47

In my current work, I use Numpy and list comprehensions a lot and in the interest of the best possible performance I have the following questions:

What actually happens behind the scenes if I create a Numpy array as follows?

a = numpy.array( [1,2,3,4] )

My guess is that python first creates an ordinary list containing the values, then uses the list size to allocate a numpy array and afterwards copies the values into this new array. Is this correct, or is the interpreter clever enough to realize that the list is only intermediary and instead copy the values directly?

Similarly, if i wish to create a numpy array from list comprehension using numpy.fromiter():

a = numpy.fromiter( [ x for x in xrange(0,4) ], int )

will this result in an intermediary list of values being created before being fed into fromiter()?

7
  • 2
    If you're trying to avoid the creation of the list, why a = numpy.fromiter( [ x for x in xrange(0,4) ], int ) instead of simply a = numpy.fromiter(xrange(4), int)?
    – wim
    Jan 17, 2013 at 5:21
  • 2
    @wim or just np.arange ...
    – Jon Clements
    Jan 17, 2013 at 5:23
  • Just an example (a poor one, i'll admit). The expression could be anything
    – NielsGM
    Jan 17, 2013 at 5:23
  • Note also you have np.arange if you need it, but I guess you probably know that already.
    – wim
    Jan 17, 2013 at 5:23
  • 2
    The point raised by @wim, is that numpy.fromiter(list(something), ... or numpy.fromiter([something], ... should never be used! Use always numpy.fromiter(something, ... regardless from what something is.
    – Stefano M
    Jan 17, 2013 at 11:48

3 Answers 3

47

I believe than answer you are looking for is using generator expressions with numpy.fromiter.

numpy.fromiter((<some_func>(x) for x in <something>),<dtype>,<size of something>)

▶ _What you should do_: In the Numpy thread above, what does the answer recommend using? Please reply in a few words.

▶ _Data_:
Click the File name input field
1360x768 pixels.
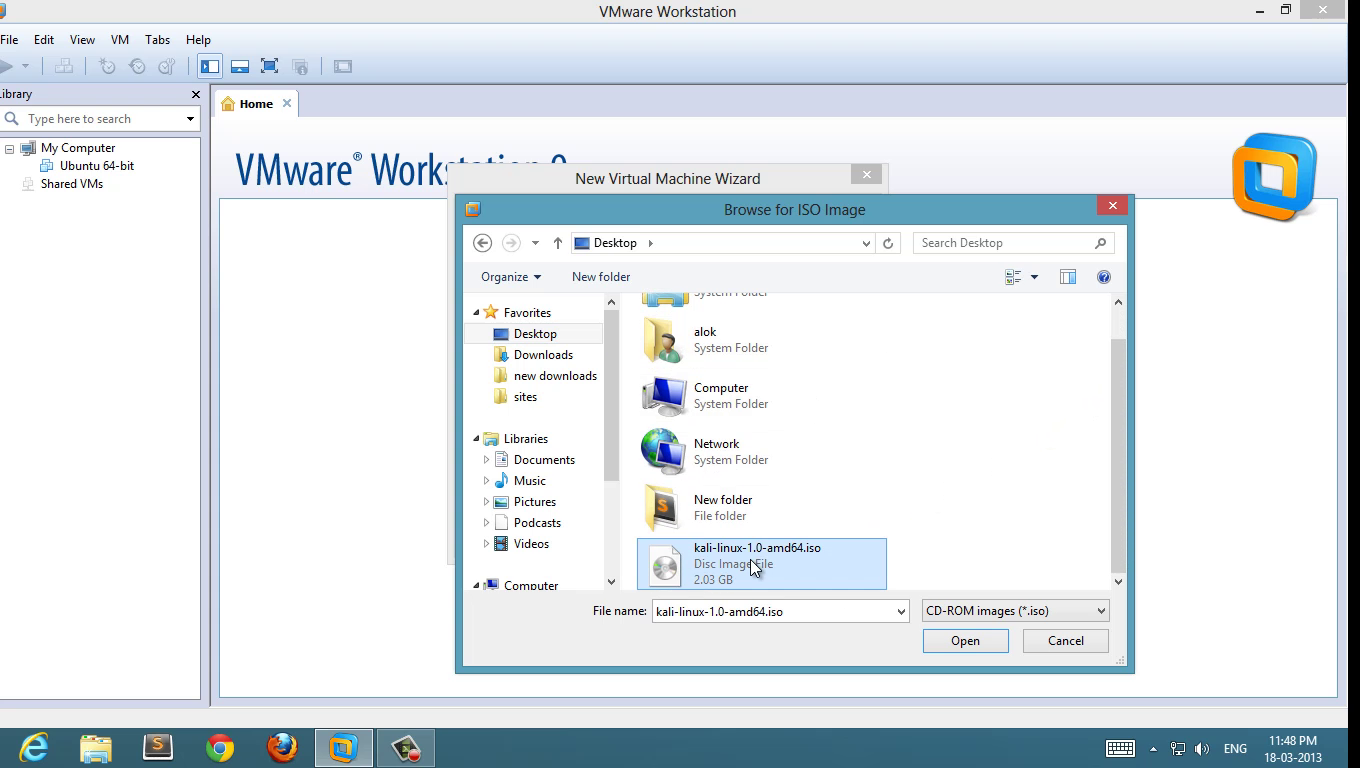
...
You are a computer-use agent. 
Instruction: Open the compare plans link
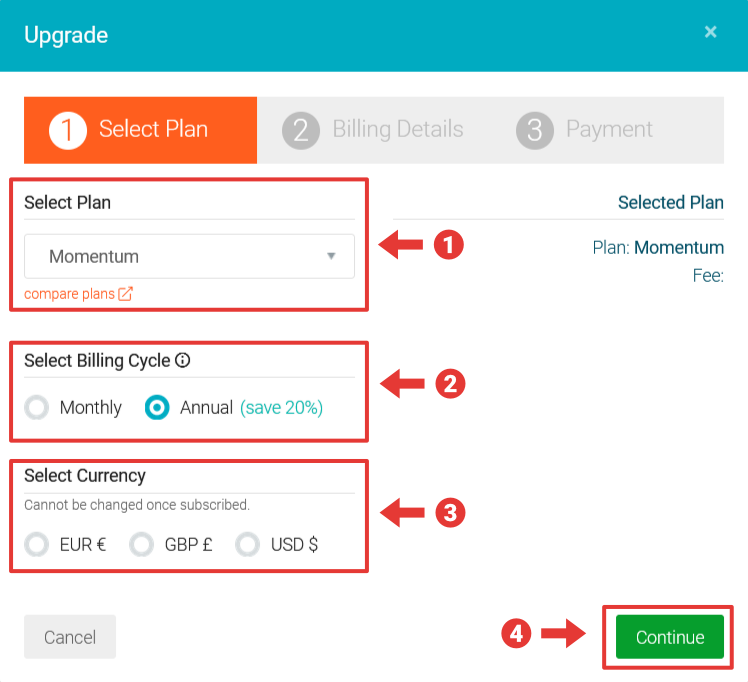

▶ _Answer to this exercise_: Generator expressions with numpy.fromiter.